Sombrero Peak, Jacumba Mountain
By: Fran Smith
Los Angeles weather Friday night was rainy and foggy, but this changed to perfect climbing weather at Bow Willow Campground. Twenty hikers (nine were children) were ready at 9 am for an easily paced two days of climbing. The leader created instant confidence within the group by starting out with a fast three minute roundtrip to the Bow Willow dump area. Quickly recovering, the group drove an easy 3-1/2 miles up the dry stream bed and parked the cars. The route continues: up the wash for another somewhat brushy mile to a northward running fork is encountered. Aiming towards a stand of a dozen palms on a steep slope will lead you directly through them and up to Sombrero Peak. Taking advantage of a slow pace and rest stops, all climbers reached the summit. Returning was routine except for the young girl with an affinity for cacti.
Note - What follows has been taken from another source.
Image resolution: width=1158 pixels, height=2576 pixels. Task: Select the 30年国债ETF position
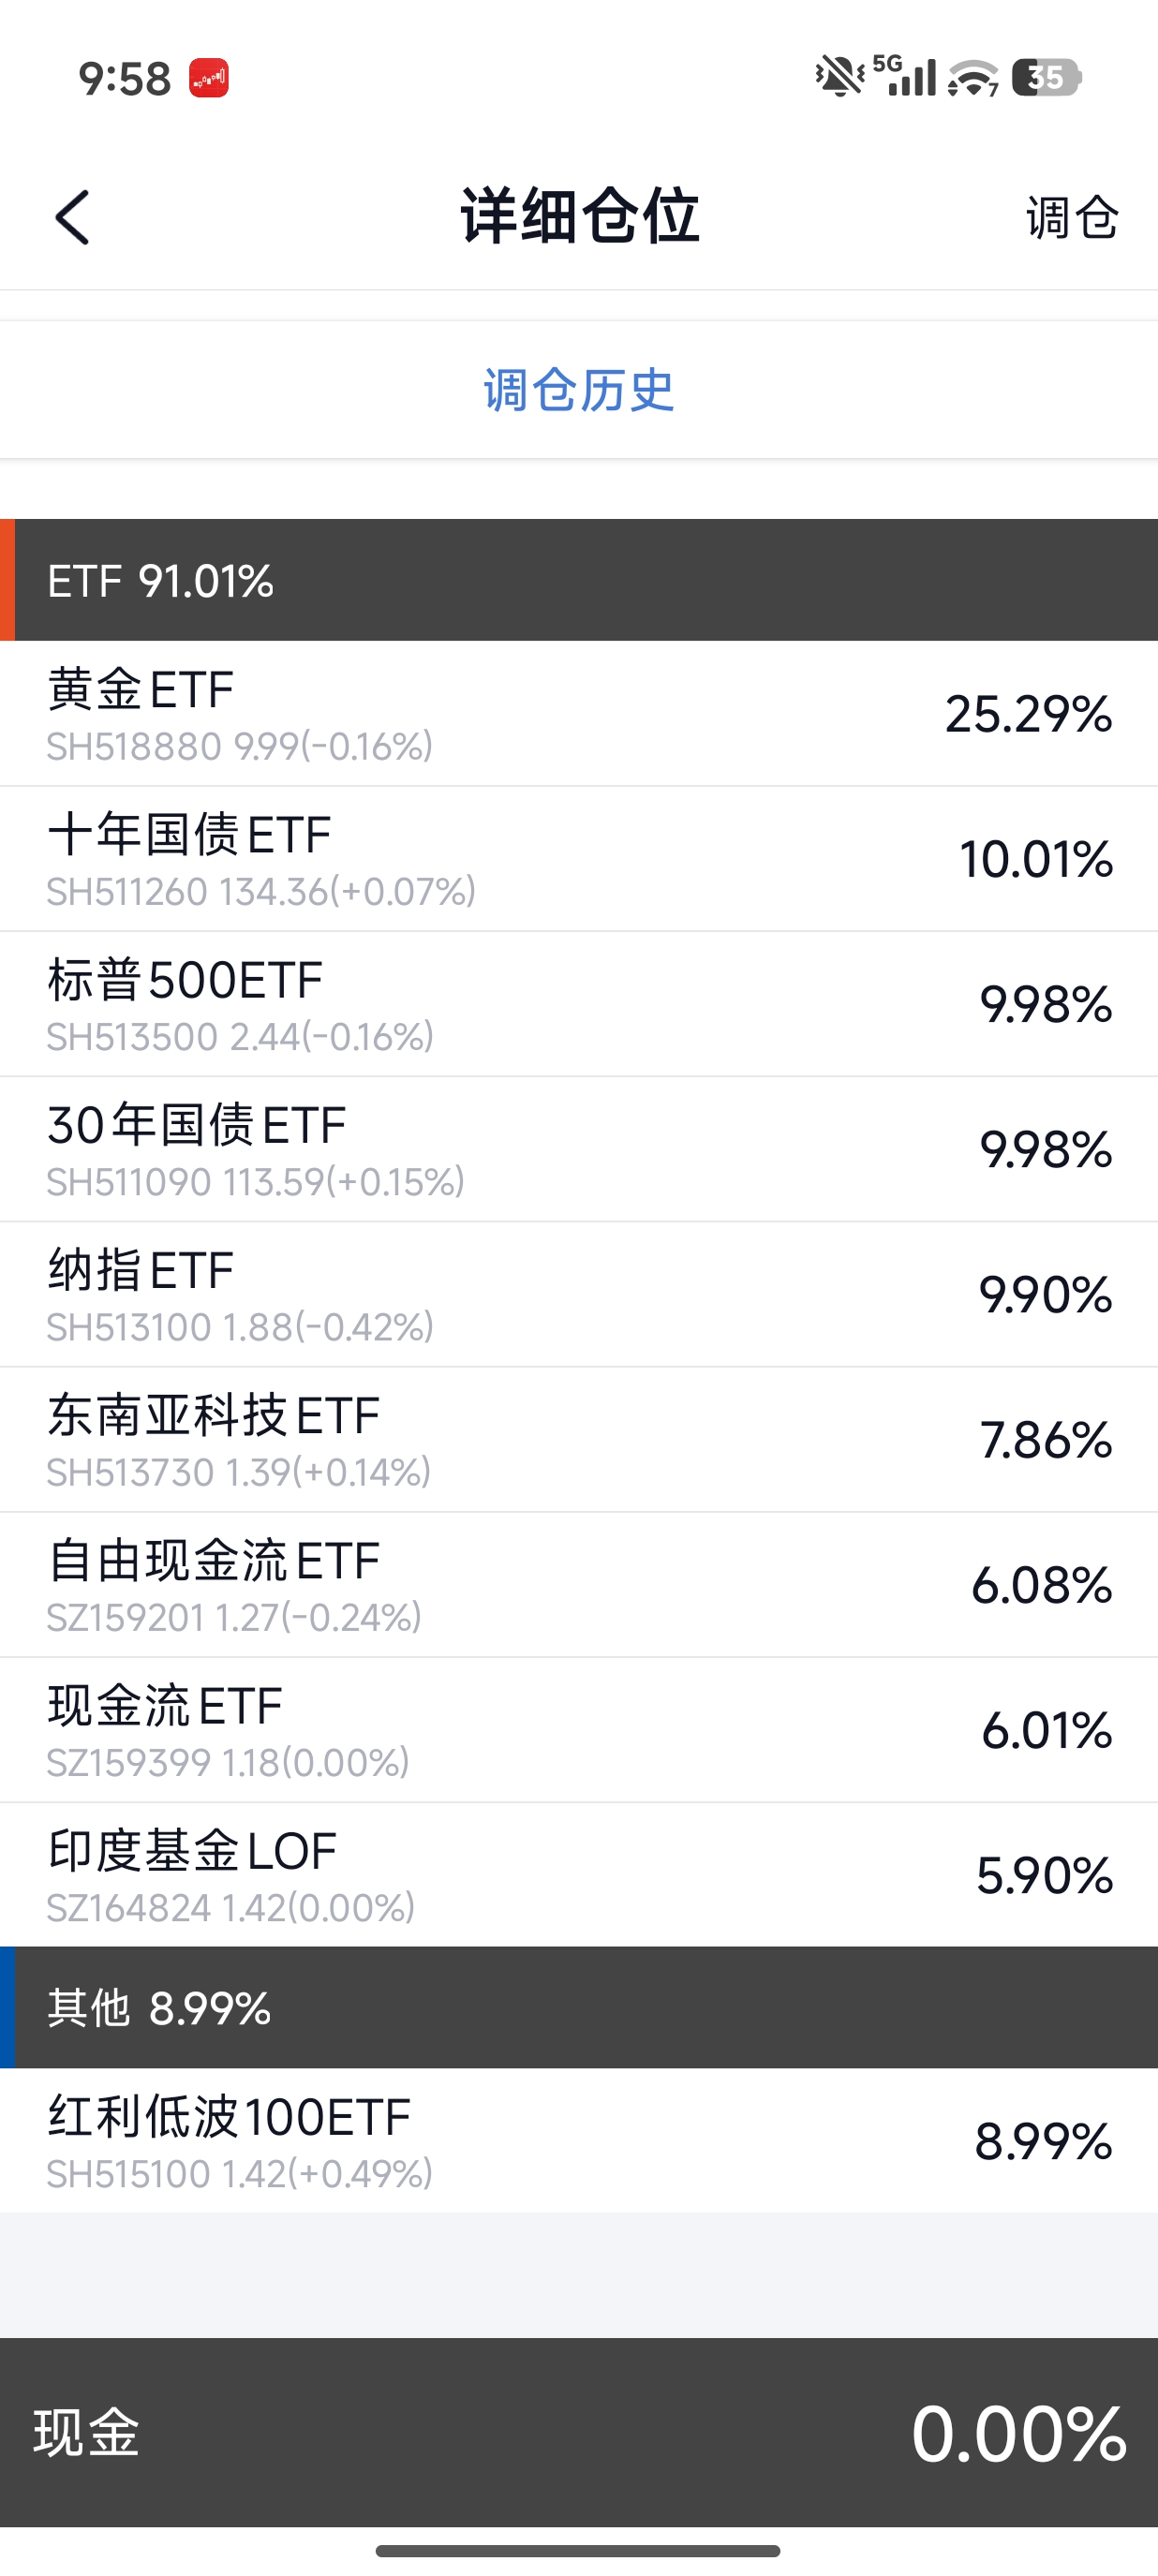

The majority voted for a campfire that night, so we caravaned close to the roadhead for Jacumba in an area okay for fires. Wally Henry located a good camping spot and engineered a fire for the evening. One carload from the group "roughed it" by driving to El Centro and having a Denny's dinner. The leader left early on a beautiful Sunday morning for an hours round trip drive to Jacumba for any possible late comers (as per schedule write-up). Meanwhile Art de Goede and Dick Akawie moved the group to the roadhead and hiked the half mile to Mortero Palms where the leader rejoined the group. This is an impressive area with about sixty palms in an oasis surrounded by a rocky perimeter. The next quarter mile rock climb out of this area was a little scary. Then there was one mile of easy rocky terrain with a gentle slope, followed by another mile of steep up, up, and away, and with a final half mile of gentle slope to the summit. Twentyone started and all made the summit. The return by the same route was uneventful with Frank McDaniel furnishing excellent wine for thirsty throats at the finish line. As cars left the area, several groups planned to stop at some nearby hot springs.